No, but I look like one, posing on the commode wearing my breathtaking birthday necklace from Queen Marie!
This photo says to me, “WWII-Era Italian Prostitute” and yet in reality Sister Wolf is a very contemporary woman with a necklace that spells CUNT. How much do I love this necklace? I think that’s obvious.
I have to go to San Francisco to go turn 55. While I’m Away From My Desk, feel free to leave your birthday wishes and/or insults.
Long Live Our Queen Marie!
Happy Birthday; You don’t look a day over 35!
much love, will miss you but have a great time
xxooxx
Hahaha, I love how you revised it down! Thank you Hammie, you’re the best. xoxoxo
happy birthday, sister!
Have a splendiferous birthday to match that magnificent beast of a necklace!
happy happy happy birthday sister wolf! =)
sigh WWII era italian prostitutes, they were so much classier back then. though, I think your look is more like liza minelli and the girls of Cabaret.
Happy Birthday, what a brilliant necklace, very you! I think San Francisco will adore your birthday gift………!x
Happy Birthday, girlie!
I’ve got to disagree, had you been posing with a douche bag and ciggie dangling from your lip then I’d scream YES you look like a Italian Prostitute circa WWII. Instead you look you like a solid gold sex kitten (who happens to be resting her birthday pins with a quick pit stop to the commode)…meow.
Happy birthday foxy ladyxxxxx
Happy birthday, pretty woman! Here’s to another 55 years of “cunting”..
And if you’re going to San Francisco, be sure to wear some cunt jewelry around your neck. Flowers in the hair are less important.
That necklace is hawt.
Have a fun bday!
Please, you’re all escort to me! 🙂 That necklace is pure perfection for you. I’d love to go out to dinner with you wearing that. You are so going to freak those people out!

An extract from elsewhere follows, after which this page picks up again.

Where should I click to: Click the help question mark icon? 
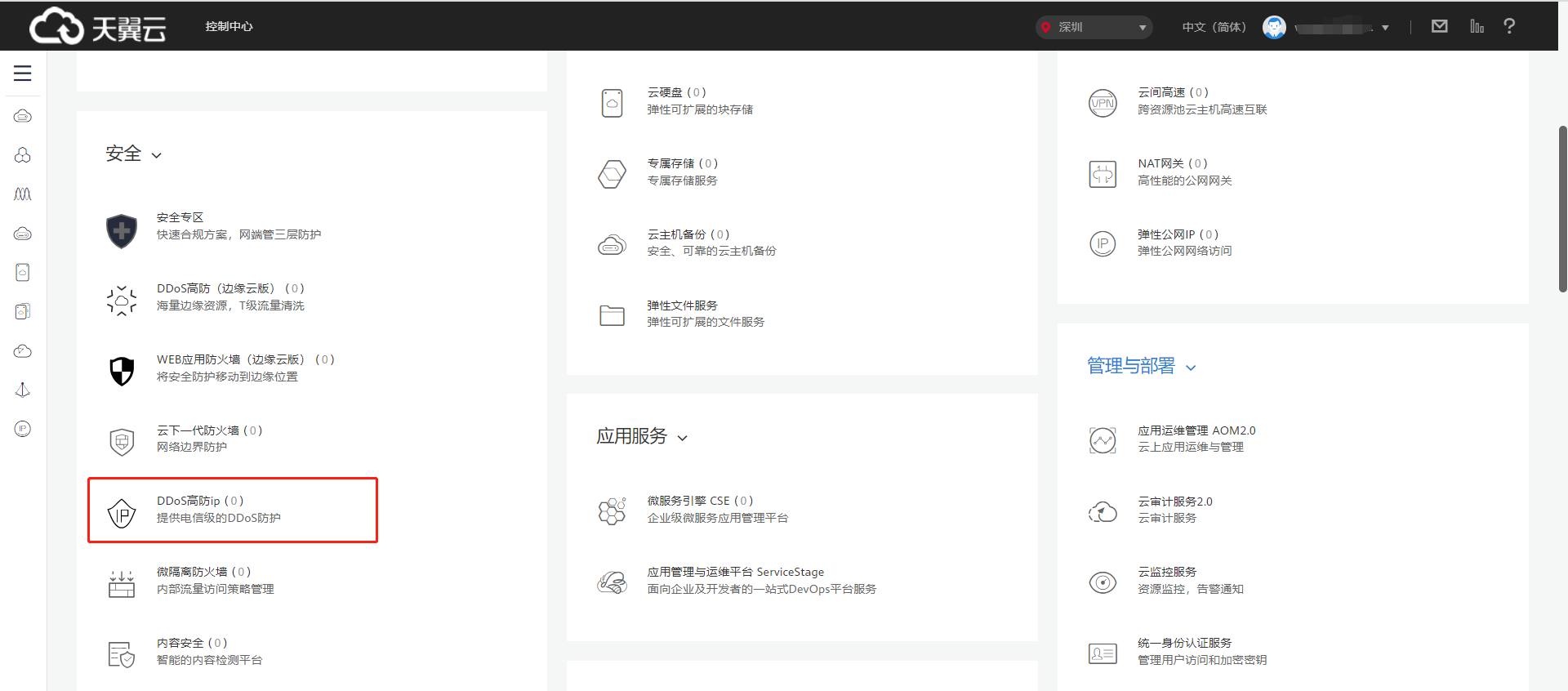click(x=1509, y=26)

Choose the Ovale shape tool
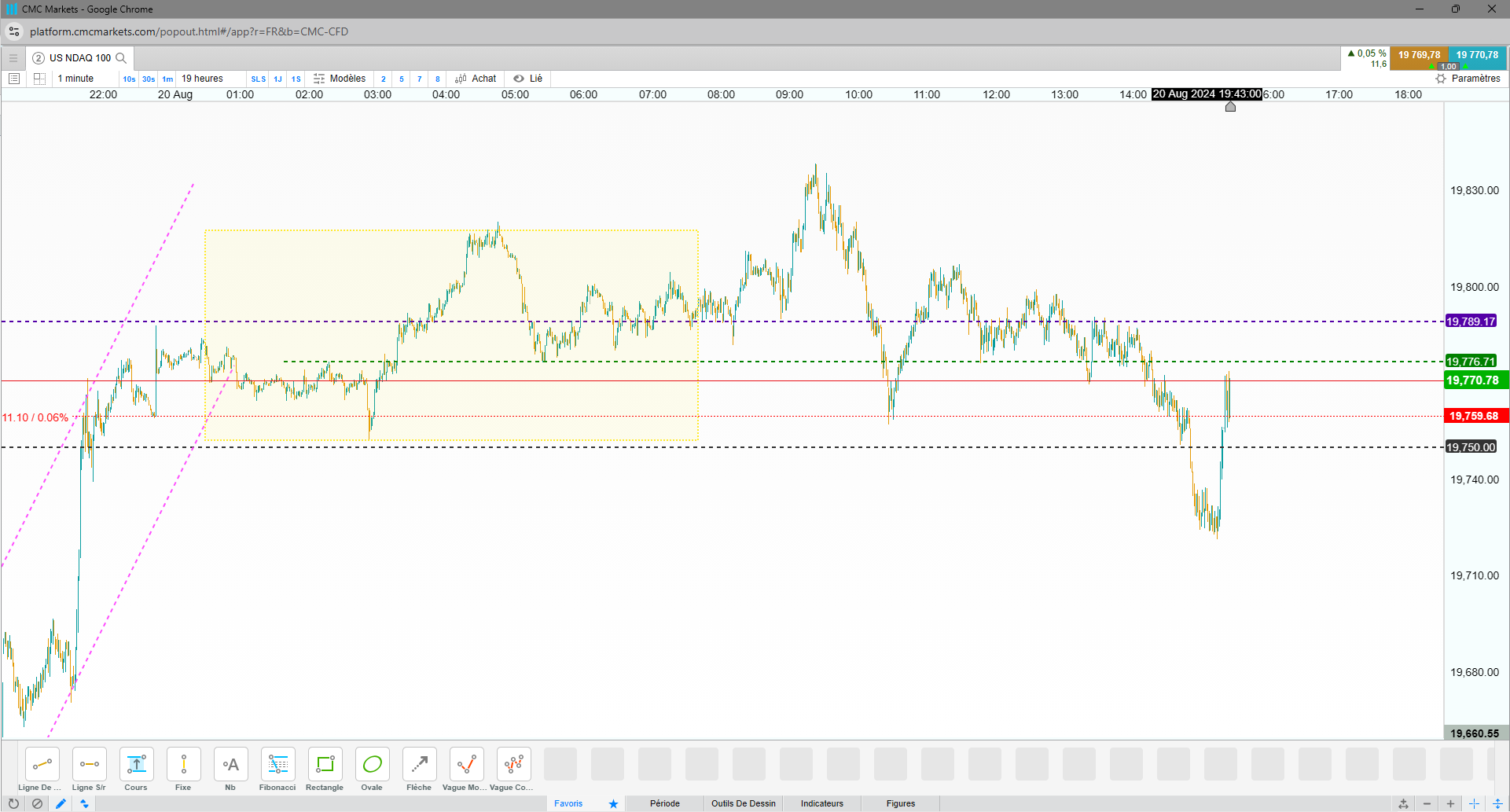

Happy Birthday fellow Virgo! That necklace is so fab, I can’t stand it! Have a blast in SF!!! And that picture of you is brilliant.
Gorgeous girl, gorgeous necklace, and
I know when your birthday is!!!!!
Happy Birthday!
You certainly sport your years well! Do you think being a cunt has anti-aging properties?
I will personally pay off the national debt of your wonderful country for a minute with you. On the lay-away plan, so to speak.
My left ventricle just exploded.
You look to me like a happy, beautiful birthday babe. Enjoy SF, and please bring me back some garlic fries from Burgermeister in the Haight, OK? Happy birthday!!
Happy birthday! And I would be proud to be kerb-crawling for such a stylish lady. If I was a man. Or even if I wasn’t.
Honestly you are such a card!
Watch out Donatella is eying you up as her muse.
My 41 trumps your 40! I think big feet are a sign of intelligence.
many birthday wishes! what a necklace, and you have to wear it always with the bustier top to show it off.
Because it’s your birthday, I decided not to have a panic attack about the jewelry photos.
HAPPY BIRTHDAY!
Love,
Mark
A better necklace does not exist on this (or any other) planet. You’re beautiful and I wish you the happiest of birthdays! I can’t wait to hear about all of your birthday indulgences.
xxoo
Ann
Look at you, pretty girl! And sexy, too.
Sending smoochies and ass-slaps for your special day.
AHHHH! Oh I adore it, and Queen Marie. Happy birthday, cunt!
That necklace is superb….! Oh and you look wonderful all corseted up!
Ooooo happy belated birthday!!!!
A necklace fit for a cunt. I joke. Happy Birthday, Sister Wolf!
AMAZING necklace. evil and elegant all at once! the perfect combination. happy birthday [belatedly so, and i am sorry for it.]
Happy Birthday! Gorgeous necklace. Gorgeous Woman. Wendy B must send you some birthday bobble. Her designs are perfect for you! A ring perhaps? xxxxxxxxxxxx’s,j
i love how you get belated birthday wishes before your birthday. let me be the first to accurately wish you a belated birthday…well technically it’s still your birthday in your part of the country, but i don’t care. as far as i’m concerned, the whole planet is north carolina.
fucking birthday fuckers forever!
Happy Birthday Sister Wolf!
I am thrilled that you are
turning 55! Keep up the great
work here!
Each and every comment here has given me such joy and comfort that I have decided to live on, to keep on being a cunt and to fight the horror of old-bagness tooth and nail.
Being a cunt is not just a calling but a sacred obligation.
I had those fries in the Haight, Sal, good advice on that! And Dewayne, shine on, you crazy fucking molten diamond.